How the Federal Reserve Has Increased Inequality
Some observers, reading news about the latest report on runaway inflation, might blame the Biden administration’s free-spending policies for devaluing the dollar. But that simplistic assumption both ignores other sources and understates the problems.
Much of the responsibility—and the blame—lies within the Marriner Eccles Building in Washington, home of the Federal Reserve. As a new PBS “Frontline” documentary explores, the Fed has spent the better part of the past dozen years printing money out of thin air, in the hopes of generating economic growth.
The Fed’s quantitative easing programs have indeed generated growth, but more in the form of Wall Street profits than anything else. Sadly, the after-effects of its policies—from the burgeoning spike of inflation to massive increases in both asset prices and debt—could linger for decades.
Wall Street vs. Main Street
The “Frontline” special goes back to the financial crash of 2008, discussing how the Fed injected trillions of dollars into the economy. By using newly created money to buy up assets like mortgage-backed securities and government bonds, the Fed hoped to stabilize the banking system.
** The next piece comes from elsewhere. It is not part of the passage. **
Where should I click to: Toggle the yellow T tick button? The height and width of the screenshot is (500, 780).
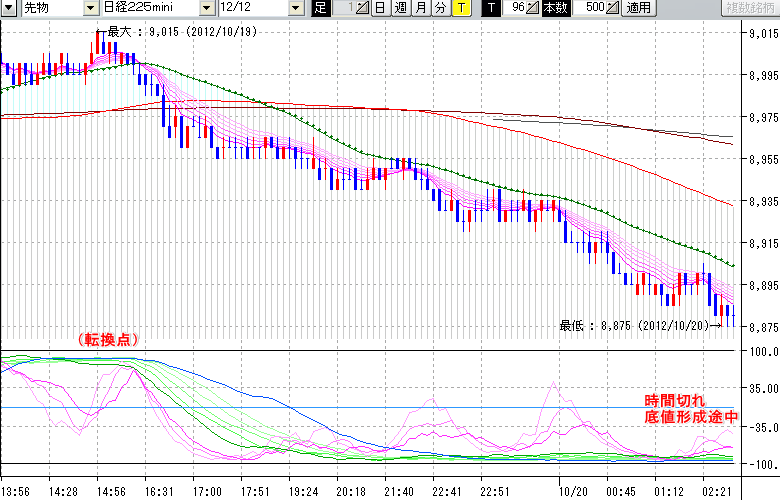click(460, 8)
A second round of easing, or “QE2,” begun in late 2010, intended to generate additional economic growth and recover jobs lost during the 2008-09 crash.
But quantitative easing encountered problems from the start. Despite receiving piles of cheap cash from the Fed, most banks didn’t use the new money to lend to businesses. By choosing to sit on the cash instead, the banks limited the impact that quantitative easing would have on small firms, and on the “Main Street” portion of the economy.
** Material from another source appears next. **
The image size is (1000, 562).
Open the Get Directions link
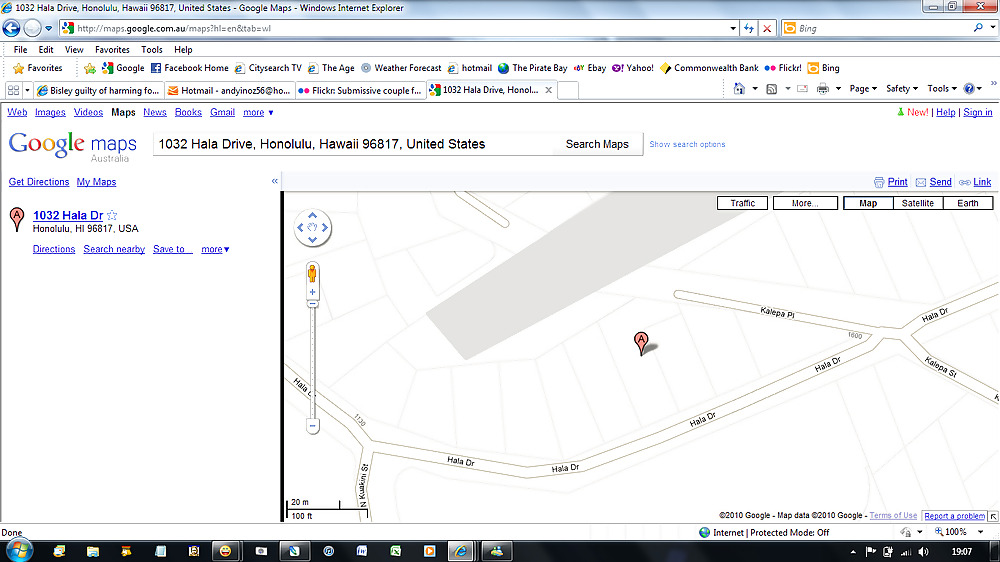pos(39,182)

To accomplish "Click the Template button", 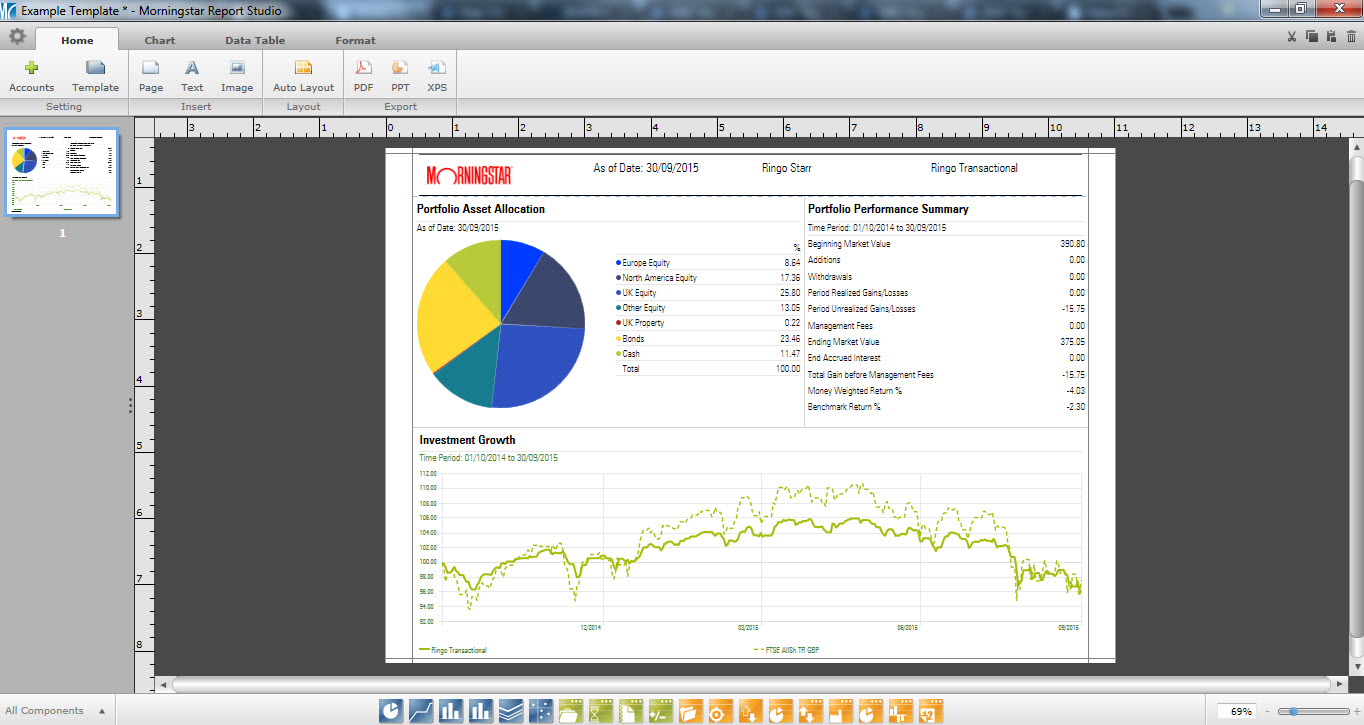I will [95, 75].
Outside the financial sector, large companies used the cheaper interest rates created by quantitative easing to issue massive amounts of corporate debt. But as with the banks, much of that debt went not to new enterprises that could increase innovation and improve productivity, but programs like share buybacks.
A conservative would not object to share buybacks, per se. But big corporations using artificially cheap money provided by the Fed to goose a stock’s price doesn’t represent the free market at all, only the worst excesses of crony capitalism.
Average Americans Better Off?
Some observers, like the ironically named Neel Kashkari, president of the Minneapolis Fed, told “Frontline” that they focused on quantitative easing’s positive effects on working-class families, rather than the effect on Wall Street.
Kashkari said he maintained his focus on “the men and women in America who are trying to find work and who want to have higher earnings and who deserve higher earnings. If we are benefiting them by helping them find work and helping them have higher wages, I will take that trade off.”
But does quantitative easing really benefit the working class? Consider that in June, real average hourly earnings fell by 0.5 percent for the month. In other words, a worker earning $50,000 at the beginning of the month could purchase goods worth only $49,750 by the end of the month, because prices rose faster than wages.
Contra Kashkari’s argument, a sustained increase in inflation attributable in part to the Fed’s easy money policies following last year’s economic lockdowns wouldn’t help the working class have higher wages. Instead, it would harm the working class, and the economy as a whole.
Easy Money a Powerful Narcotic
Andrew Huszar, who worked at the Fed and helped implement its first round of quantitative easing following the financial crash, said he ended up “incredibly demoralized” by the failure of its tactics to affect the broader economy:
I was a true believer of the Fed, and I worried about what this [i.e., the second round of quantitative easing] meant in terms of the future, about how much more the Fed would double down, and how addicted Washington and the markets would become to this extraordinary stimulus.
That word—addiction—powerfully describes markets’ utter dependence on cheap money from the Fed, and the danger the central bank, to say nothing of the broader economy, face after the pandemic.
With trillions and trillions of dollars sloshing around the system, ending markets’ dependence on Fed-created money could cause another financial crisis. The infamous “taper tantrum” of summer 2013, when Wall Street sold off as soon as then-Fed Chairman Ben Bernanke announced the bank was contemplating increases in interest rates, provides a warning about what markets could face whenever the Fed decides to end its money-printing regime this time.
In this case, the moves the Fed used—even more aggressive than those during the financial crash—means risk lurks around every corner. As Richard Fisher, formerly the head of the Dallas Fed, told PBS: “Cheap money is the fuel for a financial speculator and for a financial investor.” With prices skyrocketing on Wall Street, bond markets, and in the housing sector, the end of that cheap money could cause asset bubbles to burst, with potentially significant consequences.
The “Frontline” special on several occasions used the word “experiment” to describe the Federal Reserve’s actions in printing money to rescue (or bail out, depending on one’s perspective) the financial sector and the economy.
It’s an experiment that comes with a noteworthy, arguably fatal, conceit: That a group of economists and bankers can micromanage the nation’s economy—using these tools to revitalize growth during crises, then unwinding them without causing undue harm via inflation, asset crashes, or a similar calamity.
But the fact that a Fed “true believer” like Huszar grew to find the central bank’s tools both ineffective and potentially harmful reinforces the law of unintended consequences. As with the story of the Tower of Babel, trying to run the world starts with the best of intentions, but it often ends in tears.